[Material for the task]:
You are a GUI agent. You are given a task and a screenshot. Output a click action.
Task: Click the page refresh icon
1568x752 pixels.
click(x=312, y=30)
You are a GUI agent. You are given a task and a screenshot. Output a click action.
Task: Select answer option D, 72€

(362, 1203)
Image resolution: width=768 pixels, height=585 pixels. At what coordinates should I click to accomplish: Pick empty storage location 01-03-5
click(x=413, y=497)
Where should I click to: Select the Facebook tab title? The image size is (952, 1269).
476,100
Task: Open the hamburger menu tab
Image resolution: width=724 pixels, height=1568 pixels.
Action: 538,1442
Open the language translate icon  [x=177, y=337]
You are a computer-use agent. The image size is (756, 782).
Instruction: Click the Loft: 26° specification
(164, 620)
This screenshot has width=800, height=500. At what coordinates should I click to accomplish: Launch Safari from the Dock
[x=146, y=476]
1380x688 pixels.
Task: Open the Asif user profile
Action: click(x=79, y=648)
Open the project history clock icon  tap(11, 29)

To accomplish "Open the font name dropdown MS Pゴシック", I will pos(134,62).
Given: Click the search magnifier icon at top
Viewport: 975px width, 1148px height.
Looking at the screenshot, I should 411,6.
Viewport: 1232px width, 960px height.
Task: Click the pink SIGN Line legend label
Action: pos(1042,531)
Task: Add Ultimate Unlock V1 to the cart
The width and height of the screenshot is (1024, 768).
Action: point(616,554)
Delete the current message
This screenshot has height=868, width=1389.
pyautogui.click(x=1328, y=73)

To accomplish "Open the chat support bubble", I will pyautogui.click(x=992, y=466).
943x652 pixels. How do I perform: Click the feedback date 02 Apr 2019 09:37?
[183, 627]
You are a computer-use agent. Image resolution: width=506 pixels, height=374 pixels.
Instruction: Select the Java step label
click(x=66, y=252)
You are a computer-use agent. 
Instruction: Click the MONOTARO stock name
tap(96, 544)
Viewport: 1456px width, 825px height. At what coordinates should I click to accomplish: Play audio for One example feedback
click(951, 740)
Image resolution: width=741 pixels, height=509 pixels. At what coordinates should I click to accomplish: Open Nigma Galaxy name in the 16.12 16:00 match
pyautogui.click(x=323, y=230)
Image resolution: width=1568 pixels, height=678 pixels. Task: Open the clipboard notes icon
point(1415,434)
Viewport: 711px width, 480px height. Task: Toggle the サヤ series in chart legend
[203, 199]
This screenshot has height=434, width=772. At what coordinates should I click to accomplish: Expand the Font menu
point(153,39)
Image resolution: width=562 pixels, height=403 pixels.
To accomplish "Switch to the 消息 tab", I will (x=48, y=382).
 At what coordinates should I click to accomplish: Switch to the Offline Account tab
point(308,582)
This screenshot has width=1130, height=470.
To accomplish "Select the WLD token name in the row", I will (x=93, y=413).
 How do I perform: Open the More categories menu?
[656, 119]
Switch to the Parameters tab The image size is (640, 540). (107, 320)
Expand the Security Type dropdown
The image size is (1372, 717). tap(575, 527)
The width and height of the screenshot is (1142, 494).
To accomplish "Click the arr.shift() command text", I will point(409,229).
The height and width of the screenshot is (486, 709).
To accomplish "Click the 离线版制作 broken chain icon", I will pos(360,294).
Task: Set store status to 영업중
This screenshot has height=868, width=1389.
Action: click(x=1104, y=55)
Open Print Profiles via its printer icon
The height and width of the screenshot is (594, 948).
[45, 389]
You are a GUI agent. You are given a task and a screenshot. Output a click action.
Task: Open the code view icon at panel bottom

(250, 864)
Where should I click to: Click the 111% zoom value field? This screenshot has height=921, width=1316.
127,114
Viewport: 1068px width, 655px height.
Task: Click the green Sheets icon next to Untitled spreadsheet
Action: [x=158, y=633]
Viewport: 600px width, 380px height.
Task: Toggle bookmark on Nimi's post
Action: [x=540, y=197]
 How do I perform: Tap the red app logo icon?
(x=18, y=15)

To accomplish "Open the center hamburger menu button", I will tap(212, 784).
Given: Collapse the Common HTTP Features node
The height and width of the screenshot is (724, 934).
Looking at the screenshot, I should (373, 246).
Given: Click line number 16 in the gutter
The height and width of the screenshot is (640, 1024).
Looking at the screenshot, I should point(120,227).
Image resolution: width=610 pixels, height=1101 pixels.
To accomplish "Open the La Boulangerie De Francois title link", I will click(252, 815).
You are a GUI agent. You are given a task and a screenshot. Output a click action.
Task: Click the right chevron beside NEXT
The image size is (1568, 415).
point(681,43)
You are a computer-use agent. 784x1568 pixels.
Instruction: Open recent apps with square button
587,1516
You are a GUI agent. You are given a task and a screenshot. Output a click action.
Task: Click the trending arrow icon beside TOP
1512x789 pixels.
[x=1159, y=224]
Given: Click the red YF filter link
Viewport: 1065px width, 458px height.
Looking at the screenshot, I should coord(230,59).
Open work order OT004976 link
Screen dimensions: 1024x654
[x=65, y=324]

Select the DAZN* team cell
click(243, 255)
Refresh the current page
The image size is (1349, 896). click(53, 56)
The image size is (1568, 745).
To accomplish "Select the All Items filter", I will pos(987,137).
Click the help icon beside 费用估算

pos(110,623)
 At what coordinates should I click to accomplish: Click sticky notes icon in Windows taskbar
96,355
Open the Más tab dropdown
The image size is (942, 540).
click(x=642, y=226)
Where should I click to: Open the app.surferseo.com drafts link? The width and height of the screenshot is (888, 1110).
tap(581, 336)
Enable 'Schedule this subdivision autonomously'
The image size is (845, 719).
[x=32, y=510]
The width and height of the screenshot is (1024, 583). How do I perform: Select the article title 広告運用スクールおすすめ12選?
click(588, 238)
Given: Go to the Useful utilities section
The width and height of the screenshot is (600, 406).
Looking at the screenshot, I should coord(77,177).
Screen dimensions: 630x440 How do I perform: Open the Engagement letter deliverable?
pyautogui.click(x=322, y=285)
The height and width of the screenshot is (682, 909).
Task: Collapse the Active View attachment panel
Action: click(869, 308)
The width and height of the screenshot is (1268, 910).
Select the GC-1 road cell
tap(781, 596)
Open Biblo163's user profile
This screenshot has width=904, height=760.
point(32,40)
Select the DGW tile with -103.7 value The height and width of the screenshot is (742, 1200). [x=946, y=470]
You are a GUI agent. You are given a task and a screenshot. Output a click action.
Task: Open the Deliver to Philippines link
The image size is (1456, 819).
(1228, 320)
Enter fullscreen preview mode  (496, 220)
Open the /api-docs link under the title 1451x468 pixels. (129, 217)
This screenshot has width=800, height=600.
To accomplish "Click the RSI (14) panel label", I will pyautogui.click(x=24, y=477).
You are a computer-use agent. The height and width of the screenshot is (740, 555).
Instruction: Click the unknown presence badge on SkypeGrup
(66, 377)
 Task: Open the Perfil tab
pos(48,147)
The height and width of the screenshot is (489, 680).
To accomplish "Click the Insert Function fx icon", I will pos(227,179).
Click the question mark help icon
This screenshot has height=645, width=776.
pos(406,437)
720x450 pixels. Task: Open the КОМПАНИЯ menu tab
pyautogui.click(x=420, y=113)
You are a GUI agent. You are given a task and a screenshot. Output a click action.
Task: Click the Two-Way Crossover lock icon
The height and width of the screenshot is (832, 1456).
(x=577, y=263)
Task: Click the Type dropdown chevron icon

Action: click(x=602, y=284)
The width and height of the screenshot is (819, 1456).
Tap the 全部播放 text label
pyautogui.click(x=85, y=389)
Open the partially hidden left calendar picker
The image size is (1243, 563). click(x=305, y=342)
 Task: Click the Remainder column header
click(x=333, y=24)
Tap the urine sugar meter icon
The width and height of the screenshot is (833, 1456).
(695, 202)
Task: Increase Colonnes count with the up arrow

[Task statement]:
What is needed is the number of lines in the records that contain the string "hamburger", stated with nothing else.

[Exercise result]:
2